= Tony Bridge =

British artist and Anglican priest

Antony Cyprian "Tony" Bridge (5 September 1914 – 23 April 2007) was a British artist who became an Anglican priest. He was Dean of Guildford for 18 years, from 1968 to 1986, and wrote several books on the history of Constantinople and the Crusades.

==Education and painting==

Bridge's father was Royal Navy Commander Cyprian Dunscomb Charles Bridge. Bridge and his younger brother, Nigel, were educated at Marlborough College. His brother became a barrister and then a judge, serving as a Lord of Appeal in Ordinary from 1980 to 1992.

After school, where his artistic talent had been recognised, Bridge studied at the Royal Academy School of Art, where he was influenced by Post-Impressionism. Living on a small private income, he became an artist in the 1930s. For a period, he shared a studio with Dylan Thomas and spent the summers from 1934 to 1937 in Sark, Channel Islands, in the colony of artists which included Mervyn Peake and Peter Scott.

==During and after World War II==
Bridge enlisted as a private in the British Army on the outbreak of the Second World War in 1939. He was commissioned in the Buffs in 1940, and served in Egypt and North Africa, interpreting aerial photographs.

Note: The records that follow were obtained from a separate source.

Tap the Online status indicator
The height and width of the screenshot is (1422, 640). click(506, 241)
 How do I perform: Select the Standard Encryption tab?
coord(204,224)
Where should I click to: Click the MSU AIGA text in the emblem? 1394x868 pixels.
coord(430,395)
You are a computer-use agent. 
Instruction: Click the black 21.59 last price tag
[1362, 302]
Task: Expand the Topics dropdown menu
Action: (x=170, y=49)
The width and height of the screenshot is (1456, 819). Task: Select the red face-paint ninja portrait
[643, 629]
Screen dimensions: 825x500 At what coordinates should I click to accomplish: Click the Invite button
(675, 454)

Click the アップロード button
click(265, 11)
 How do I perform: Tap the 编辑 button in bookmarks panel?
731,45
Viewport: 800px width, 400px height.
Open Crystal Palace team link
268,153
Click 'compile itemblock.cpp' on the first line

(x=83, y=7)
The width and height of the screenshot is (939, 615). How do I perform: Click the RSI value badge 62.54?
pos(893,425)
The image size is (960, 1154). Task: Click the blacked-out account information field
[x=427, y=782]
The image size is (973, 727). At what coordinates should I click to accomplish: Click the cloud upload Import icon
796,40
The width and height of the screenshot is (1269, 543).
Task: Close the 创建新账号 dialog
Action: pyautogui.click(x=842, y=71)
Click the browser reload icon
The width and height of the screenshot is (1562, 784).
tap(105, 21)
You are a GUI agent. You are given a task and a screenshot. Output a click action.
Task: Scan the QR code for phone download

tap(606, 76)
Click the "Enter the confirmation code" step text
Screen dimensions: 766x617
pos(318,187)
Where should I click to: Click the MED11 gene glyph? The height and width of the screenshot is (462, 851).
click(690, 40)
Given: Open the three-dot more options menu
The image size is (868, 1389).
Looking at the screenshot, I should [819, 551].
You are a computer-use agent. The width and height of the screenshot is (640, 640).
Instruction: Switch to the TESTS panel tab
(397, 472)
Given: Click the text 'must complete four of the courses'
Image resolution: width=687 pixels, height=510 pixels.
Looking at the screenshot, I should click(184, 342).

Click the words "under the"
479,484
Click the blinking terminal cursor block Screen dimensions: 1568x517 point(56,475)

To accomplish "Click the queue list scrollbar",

He joined the staff at the School of Military Intelligence at Matlock in Derbyshire in 1943. He was demobilised in 1945 in the rank of major.

He returned to painting after the war, and exhibited in London, but his wartime experiences had affected him profoundly: he found his earlier atheism dissolving, being replaced by a strong Christian belief. He described his conversion in his book, One Man's Advent, published in 1985.

==Ordained ministry==

Bridge decided to seek ordination and, in an interview with the Archbishop of Canterbury, Geoffrey Fisher, said that he did not really want to become a priest but could see little alternative. He studied at Lincoln Theological College from 1953 and was ordained as a priest in the Church of England in 1955. He moved to Romney Marsh to become curate of Hythe in Kent. He was appointed as vicar of Christ Church at Lancaster Gate in Paddington in 1958.

Prostitution was prevalent in his parish, but it also contained many young professionals living in bedsits. He preached on intellectual themes, such as the theological purpose of Picasso and Iris Murdoch, and brought in large congregations. Bridge was appointed as Dean of Guildford Cathedral in 1968, only seven years after the new cathedral was consecrated, serving in that post for 18 years until 1986. He took little pleasure in his administrative duties, but continued to enjoy preaching. He was a member of the advisory council of the Victoria and Albert Museum from 1976 to 1979, and also lectured on Greek and Turkish art on cruises in the Mediterranean.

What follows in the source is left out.